Jose Mourinho raised the alarm last night over the role of stretcher bearers in the treatment of serious injury.

Mourinho was mystified at the time taken to get a stretcher to Kurt Zouma, injured in a clash three minutes before the break during the 3-1 Capital One Cup victory at Derby.

Zouma was down for at least four minutes after being clattered by his own keeper Petr Cech. Despite promptings from Cesc Fabregas the stretcher took an age to appear and when it did the bearers walked to the penalty box where Zouma lay prone.

“They cannot run. I think this is the direction (directive) The player is down, the body language of the players around him says its serious. I don’t know. I can’t see. But they walk. It is strange.”

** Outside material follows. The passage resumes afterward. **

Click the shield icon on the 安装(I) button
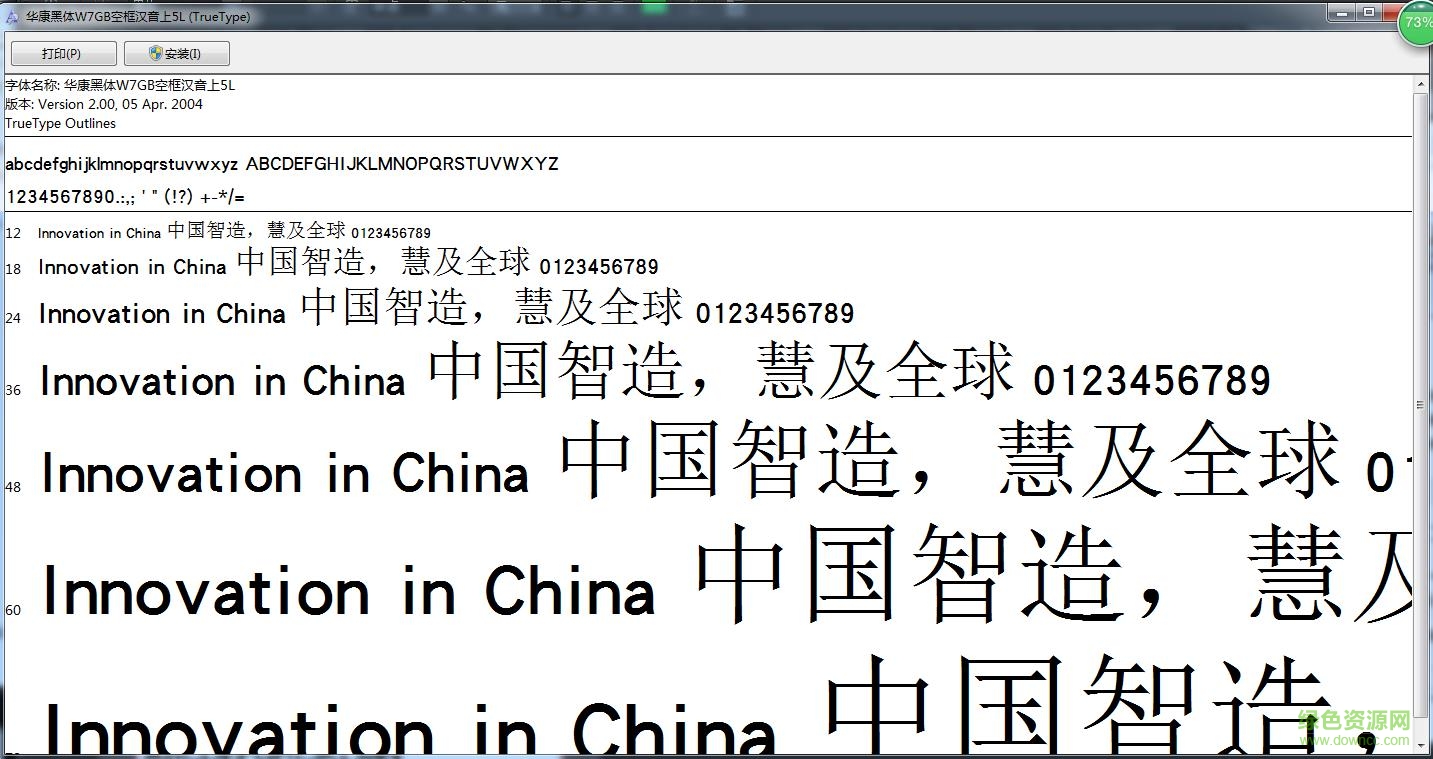Viewport: 1433px width, 759px height. point(155,52)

It emerged that Zouma was nothing more than dazed, but none knew that as he lay motionless on the pitch surrounded by worried team-mates.

“Zouma is fine, a bit dizzy and had some blood in his mouth because of a cut. He’ll be available for Monday.”

After goals from Eden Hazard, Felipe Luis and Andre Schurrle had secured victory against a Derby team reduced to ten-men for the final 20 minutes, Mourinho praised the organisation and approach of his opponents.

“If we are not strong we lose. I have seen a few matches. I know the quality they have. If you don’t come with a strong side and a strong bench it will be a problem. We knew that.”

Mourinho dismissed talk of the ‘quadruple’ insisting he is not looking beyond the next game at Stoke. “It was important to win today. It is Important to win on Monday. The next match is always the most important.

Mourinho reacts during the win at Derby (Getty Images)

“We go like this. The players show that attitude playing a very professional game. This mentality is part of the group DNA. We don’t speak about trophies. You spoke a few weeks ago about being unbeaten we never did it. Now you speak about a quadruple, we never do it.”

Derby manager Steve McClaren expressed pride at his team’s performance, bemoaning the red card given to Jake Buxton in the 71st minute that wrecked the home side’s gathering rhythm after Craig Bryson had pegged Chelsea at 2-1.

“The red card was wrong. It was a tough call from the linesman. He gave what he saw but we believe it was wrong. It might not have changed the result but it robbed us of momentum.

“We can appeal. Whether it will do any good I don’t know. If we appeal and lose it’s another game he misses.

“I’m so proud of the players. We grew in terms of performance. We were nervous at the beginning after Saturday (2-0 defeat at Middlesbrough) but grew into the game, especially in the second half.

“We restricted Chelsea to few chances.. They were clinical and that was the difference between the teams and why they are top of the Premier League.”